I. Quando aparentarem conferir ou transmitir direitos a pessoas diversas das a quem realmente se conferem, ou transmitem.

II. Quando contiverem declaração, confissão, condição, ou cláusula não verdadeira.

III. Quando os instrumentos particulares forem antedatados, ou pós-datados.

[…]

Art. 104. Tendo havido intuito de prejudicar a terceiros, ou infringir preceito de lei, nada poderão alegar, ou requerer, os contraentes em juízo quanto à simulação do ato, em litígio de um contra o outro, ou contra terceiros.

Art. 105. Poderão demandar a nulidade dos atos simulados os terceiros lesados pela simulação, ou representantes do poder público, a bem da lei, ou da fazenda.”

No caso, entendo que as partes, sabendo do direito do filho nascituro de Valfredo de receber em herança ao menos a metade dos bens pertencentes a seu pai, incluindo-se aí o imóvel em questão, entabularam simulação de compra e venda do imóvel, como se a alienação do mesmo a seu irmão Alberto decorresse de pagamento pelos gastos médicos do tratamento de Valfredo.

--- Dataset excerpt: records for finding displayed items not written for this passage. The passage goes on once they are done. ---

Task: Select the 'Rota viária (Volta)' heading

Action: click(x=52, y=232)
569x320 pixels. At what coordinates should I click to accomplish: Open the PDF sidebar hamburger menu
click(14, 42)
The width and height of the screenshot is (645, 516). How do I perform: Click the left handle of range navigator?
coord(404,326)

Perceba-se que Valfredo aliena o bem a Alberto à f. 14 em maio de 1999, no valor de R$ 5.553,36, e em julho de 2000 o mesmo imóvel é alienado à genitora dos irmãos (f. 17), pelo mesmo valor. Contudo, em memorial à f. 173, os requeridos informam que o valor declarado na escritura pública não correspondia ao “real montante da transação”, bem como que transferiu o imóvel para a genitora a título gratuito. Confira-se:

“[…] De modo que, sem nenhuma preocupação quanto ao real montante da transação, e apenas para que o irmão se sentisse melhor sabendo que também bancava parte do seu tratamento, o réu Alberto Luís Damasceno dele adquiriu todo o imóvel, permanecendo com ele em seu nome e poder por algum tempo, até que em 24 de março de 2000, bem antes do ajuizamento da presente ação anulatória, e após o falecimento do irmão, num gesto dos mais nobres e generosos, transferiu a moradia para a mãe, d. Nair Rodrigues Gomes Damasceno”. (sic)

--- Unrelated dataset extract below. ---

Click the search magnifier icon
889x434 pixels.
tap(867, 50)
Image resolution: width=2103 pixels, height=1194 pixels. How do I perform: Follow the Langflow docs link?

Cumpre observar que antes do nascimento do requerente Carlos, a genitora de Valfredo, Sra. Nair, seria a herdeira necessária de ao menos metade de seus bens.

Por fim, entende-se nula, também, a escritura de compra e venda do imóvel em negócio jurídico firmado entre a Sra. Nair e Santo e Maria dos Anjos à f. 289/289 v.

A presente ação foi proposta em outubro de 2000 (f. 26), com citação e apresentação de contestação de Alberto e Nair em 2002 (f. 57v./58), sendo que, em 2007, Nair, avó de Carlos e genitora de Valfredo e Alberto, alienou o imóvel objeto do feito a Santo e Maria dos Anjos.

Ainda que os atuais residentes do imóvel afirmem desconhecer que o bem era objeto de litígio, consta na escritura de f. 289/289v. que o imóvel era, sim, objeto de disputa nos feitos 0433.00.012180-9 e 0433.02.046819-8, o que afasta a alegação de desconhecimento e posterior aquisição de boa-fé, observado o art. 457 do Código Civil:

“Art. 457. Não pode o adquirente demandar pela evicção, se sabia que a coisa era alheia ou litigiosa.”

Em decorrência da nulidade das escrituras de f. 14 e 17, também resta nula qualquer cláusula de usufruto em favor da Sra. Nair, decorrente de alienação do bem a Alberto.

Ainda que assim não fosse, reconhecendo-se a simulação dos negócios jurídicos registrados sob as escrituras de f. 14 e 17, mesmo que vigorasse qualquer cláusula de usufruto em favor da Sra. Nair, não caberia à mesma alienar o imóvel aos litisconsortes, afastando qualquer direito de Santo e Maria dos Anjos a permanecer no imóvel.

Nesse sentido, confirma-se a sentença que declarou a nulidade de todos os registros imobiliários efetuados junto à matrícula nº 20.335, f. 034, do Livro nº 2-1-AH do Cartório do 1º Ofício do Registro de Imóveis desta cidade, desde o registro R-02, restituindo a propriedade do imóvel ao de cujus Valfredo Carlos Damasceno, o qual deverá ser regularmente inventariado e partilhado.

Conclusão.

Por todo o exposto, nego provimento aos recursos. Deixo de fixar honorários recursais em face dos primeiros apelantes, já que o MM. Juiz fixou os honorários em patamar máximo na sentença.

Condeno os segundos apelantes ao pagamento de honorários recursais em 2% sobre o valor atualizado da causa, na forma do art. 85, § 11, do CPC/2015.

Custas pelos vencidos, na mesma proporção disposta na sentença.

Votaram de acordo com o Relator a Des.ª Teresa Cristina da Cunha Peixoto e o JD. convocado Fábio Torres de Sousa.

Súmula – NEGARAM PROVIMENTO AOS RECURSOS.